After reading a piece of the published account of the life of our President Lincoln, I am impressed by the man's character in the face of an impoverished upbringing and an ugly visage. Not each and all of us can be pretty, and not all of us know how to develop alternate methods of attraction. I am most interested in the role storytelling played in his life and career. Until I came to the plains, the value of a good story and a good teller was unclear to me; there's no time for such things while adrift in the entertainments of city life back east. I see in my tribal friends, Stand With Fist and Lips That Move, both experts at the art of weaving a yarn, that stories are not just for passing time, not just for fun, but for history, for politics, for persuasion, for making meaning out of all the vicissitudes of life. One can see in Lincoln's gift his rearing in a place not unlike my current locale. He would fit in well with my community here.

Tuesday, January 15, 2013

Costner: Pollution

I awoke today to an acrid odor stinging my nostrils and eyes. The sky outside was the color of volcanic ash. There was a tasteable difference in the quality of the air here, something metallic, beyond simply the taste of dust one sometimes gets from the windstorms that pass through this area. In the distance a factory that provides us with hot water continuously belched out clouds of white vapor. Whether or not this was steam, or steam and other hazardous things, I do not know. The overwhelming feeling one received from the whole scene was that of impending, or recently arrived apocalypse. The end of the world. What kind of people would let this type of destruction occur? What horrific behavior, what continuous abuse of the land and the air could eventuate a scene like this? Perhaps these are not questions for a foreigner to ask, but after such time here, after making my life here for some years, I am also invested. It is enough to make one reconsider the entire endeavor of career-making in this country.

Costner: Andre Agassi

One cannot abide a man with no hair and such sass. He reads to me as if he is a grumpy man, unfulfilled but trying to convince others of his completeness. Suffering at the hands of his father, a horrific taskmaster that forced him to hit thousands of balls fired at him by a machine they called "the dragon," he could only know he was experiencing just a level of agony on a myriad scale. Has he ever tried to stay warm on a cold winter's night outside Pierre, South Dakota? Has he ever had to pull the shaft of an arrow shaft out through his calf? These are the problems that populate days on the plains. Family? Hah!

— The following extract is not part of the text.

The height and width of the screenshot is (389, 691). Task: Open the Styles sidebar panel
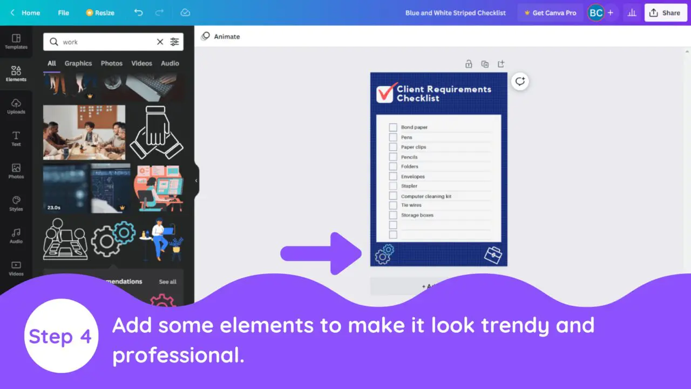[16, 204]
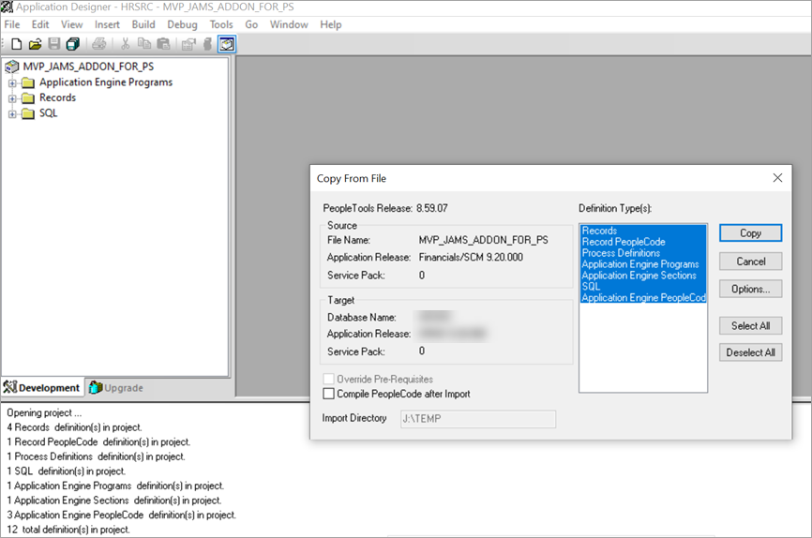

Saturday, January 12, 2013

Tetris

Having had a chance to be sitting around the apartment all day, the TV has been getting a lot of work. Between movies and Wii, it's actually been a pretty entertaining afternoon. Tetris has been a highlight. It's amazing to see how a good, simple concept can make for a great video game experience almost 30 years after its creation. Playing feels like a brain massage. I need to practice, as I keep getting my ass kicked. I hate those freaking zigzag pieces!

Beijing fog

Before heading out to get lunch today we looked out our window to find a layer of haze so thick outside that we couldn't see past the police station building down the street, maybe 100 yards away. Hockey friends sent screenshots over Weixin showing the US Embassy's air quality index; 799 was the highest I saw. Average in American cities is somewhere between 50 and 100; on a smoggy day, Los Angeles would hit about 120. At 500, international schools tell students to stay inside. My guess would be that 700 could be downright harmful if you were running around too much outside. Needless to say, we ordered lunch in.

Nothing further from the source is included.